What Triggers Davis-Bacon
The triggers for Davis-Bacon applicability are broader than many developers initially recognize:
Direct federal construction contracts. The baseline trigger, construction performed under a direct contract with the federal government, is well-understood. Federal agencies that contract for construction include those that own or manage federal buildings, military installations, and other federal property.
Federally assisted construction. This is the trigger most relevant to private developers. When a private construction project receives assistance from the federal government, grants, loans, loan guarantees, or other federal financial assistance, the project is typically required to pay Davis-Bacon wages as a condition of the federal assistance. The key word is “typically”: each federal assistance program has its own Davis-Bacon clause language, and the specific assistance agreement governs whether and how Davis-Bacon applies.
HUD programs that carry Davis-Bacon requirements: FHA-insured multifamily loans (Section 221(d)(4), Section 223(f) for substantial rehabilitation, and others); CDBG grants used for construction; HOME grants used for construction; and the Choice Neighborhoods and Choice Neighborhoods planning programs.
USDA rural development programs that carry Davis-Bacon requirements include the Section 515 rural rental housing program and certain rural utilities and infrastructure programs.
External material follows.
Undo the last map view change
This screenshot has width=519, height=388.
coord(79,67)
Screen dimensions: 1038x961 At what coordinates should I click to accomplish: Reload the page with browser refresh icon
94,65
New Markets Tax Credit transactions sometimes carry Davis-Bacon requirements depending on whether federal loan programs are used as part of the financing stack, the NMTC equity alone does not trigger Davis-Bacon, but combining NMTC with an SBA 504 loan or another federal program may.
What Davis-Bacon Requires
When Davis-Bacon applies, every worker employed on the project, including workers employed by subcontractors at every tier, must be paid at least the applicable prevailing wage rate for their trade and locality. The DOL publishes wage determinations for each county (or sometimes smaller geographic areas) and each trade classification. The wage determination applicable to a specific project is incorporated into the project’s construction contract and governs for the life of the project.
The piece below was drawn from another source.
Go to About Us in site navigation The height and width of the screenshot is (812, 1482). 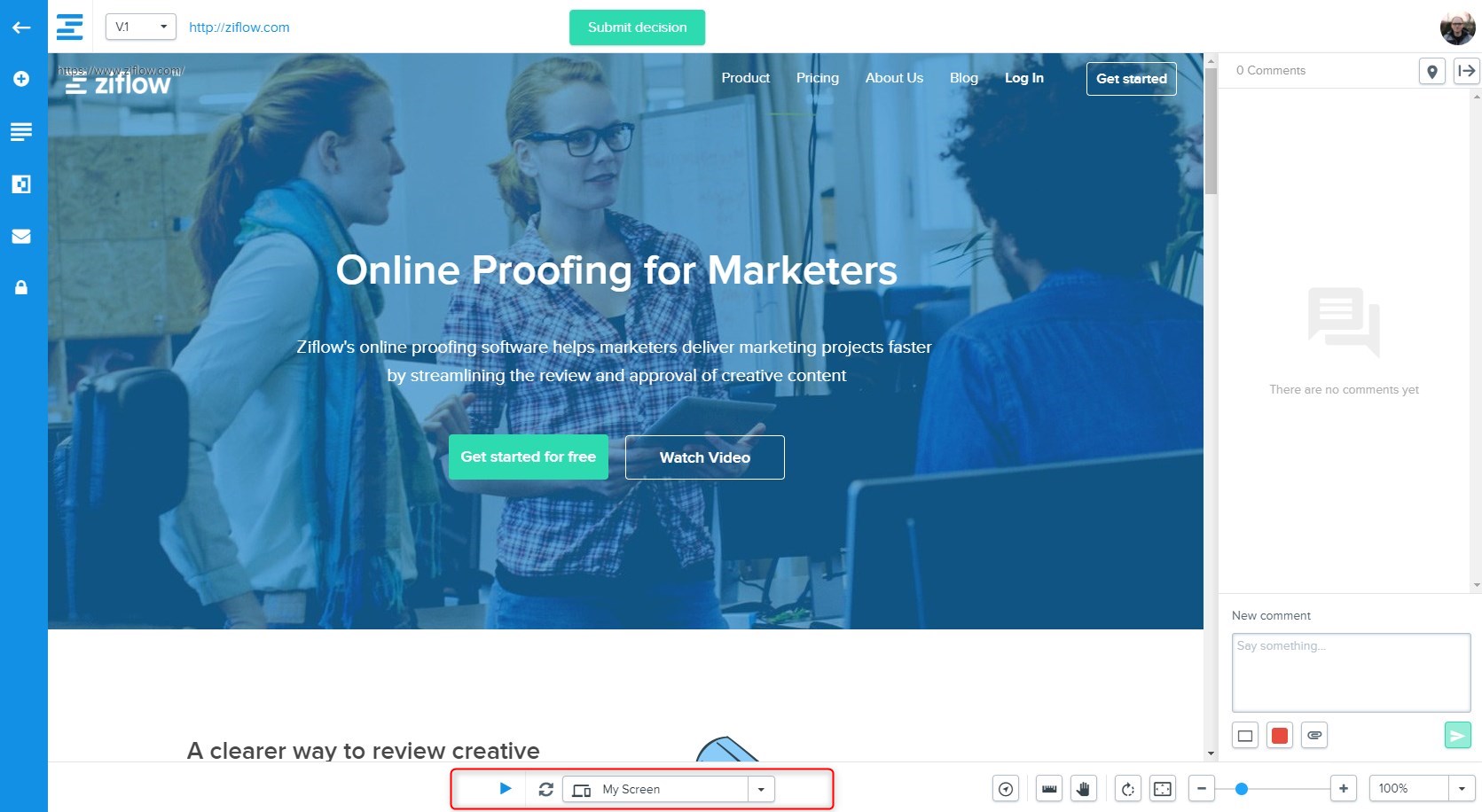[x=894, y=78]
Fringe benefits, health insurance, retirement plan contributions, paid leave, can be credited against the prevailing wage obligation. An employer who provides fringe benefits with a value equal to or greater than the fringe benefit component of the prevailing wage determination can pay the base wage component alone. Employers who provide no fringe benefits must pay the full hourly prevailing wage (base plus fringe) in cash.
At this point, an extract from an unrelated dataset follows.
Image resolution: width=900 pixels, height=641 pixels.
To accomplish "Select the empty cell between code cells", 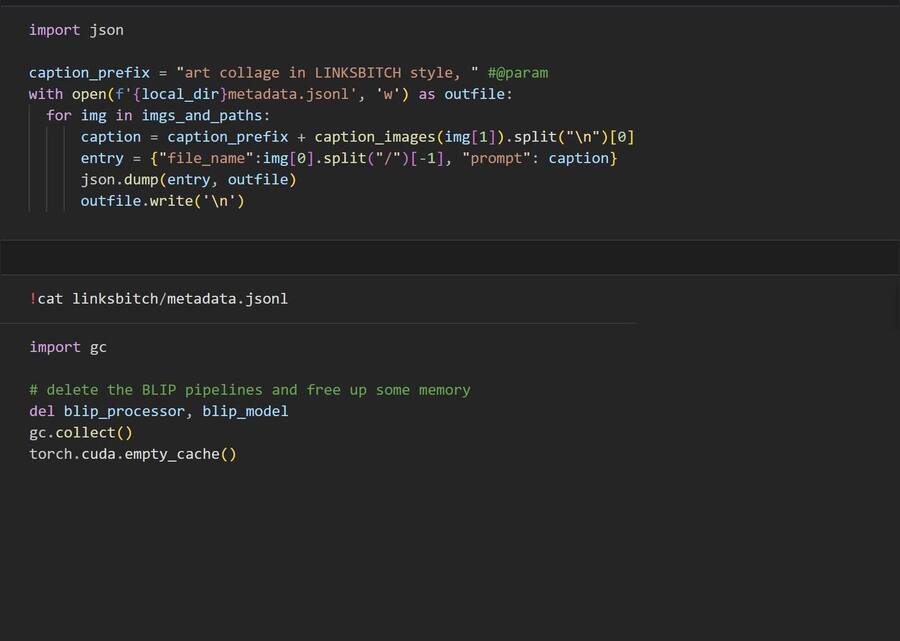I will point(450,257).
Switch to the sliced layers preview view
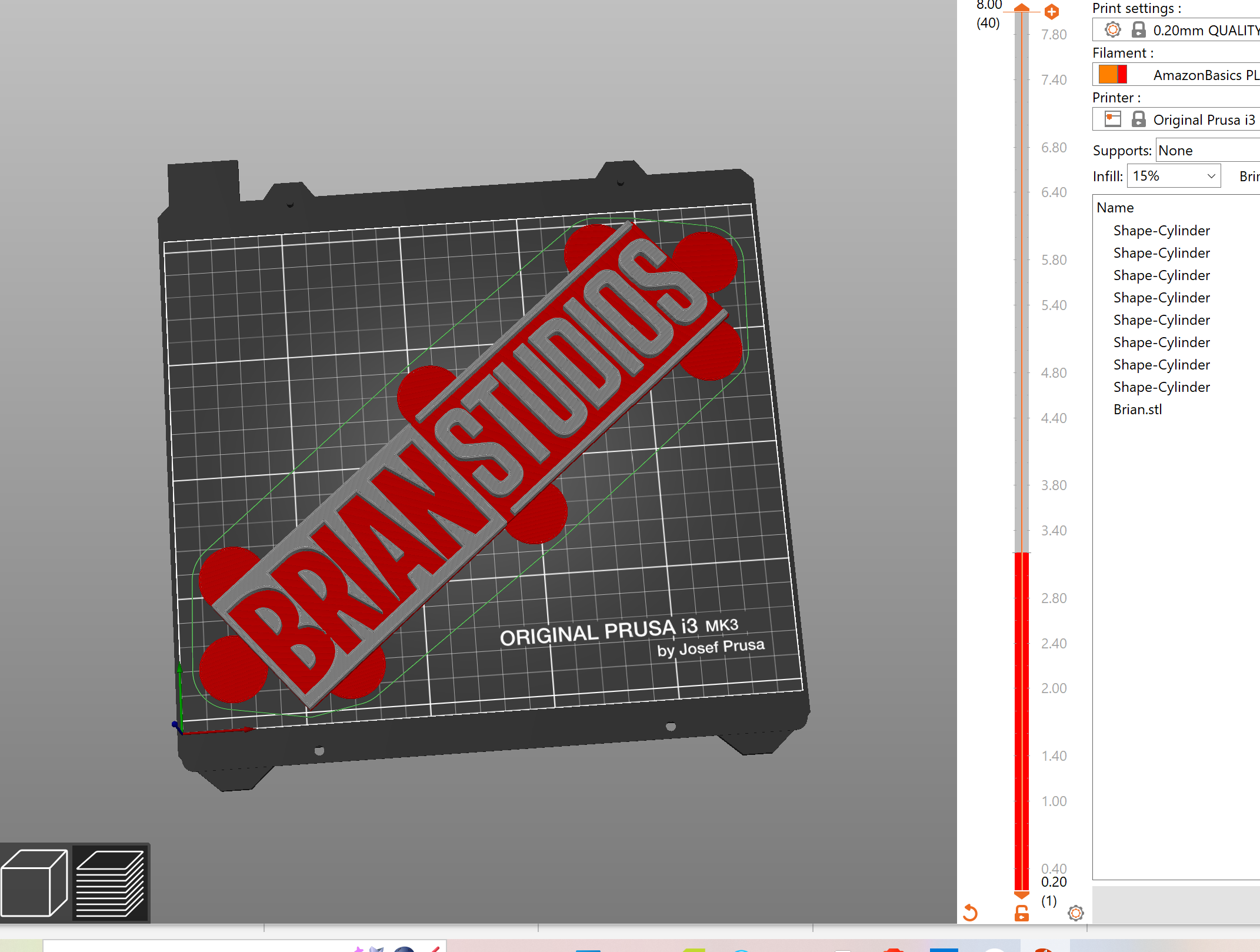The image size is (1260, 952). click(x=110, y=883)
Certified Payroll and Compliance Documentation
Davis-Bacon compliance requires certified payroll records, weekly payroll records, certified by the contractor, showing each worker’s name, classification, hours worked, hourly rates paid, and fringe benefit contributions. Certified payrolls must be submitted to the project’s contracting agency (or in the case of federally assisted construction, to the assistance recipient) weekly.
The certified payroll obligation extends to every subcontractor on the project at every tier, the GC is responsible for ensuring that its subcontractors comply and submit certified payrolls, and the GC faces liability for a subcontractor’s Davis-Bacon violation just as it does for the subcontractor’s own workers.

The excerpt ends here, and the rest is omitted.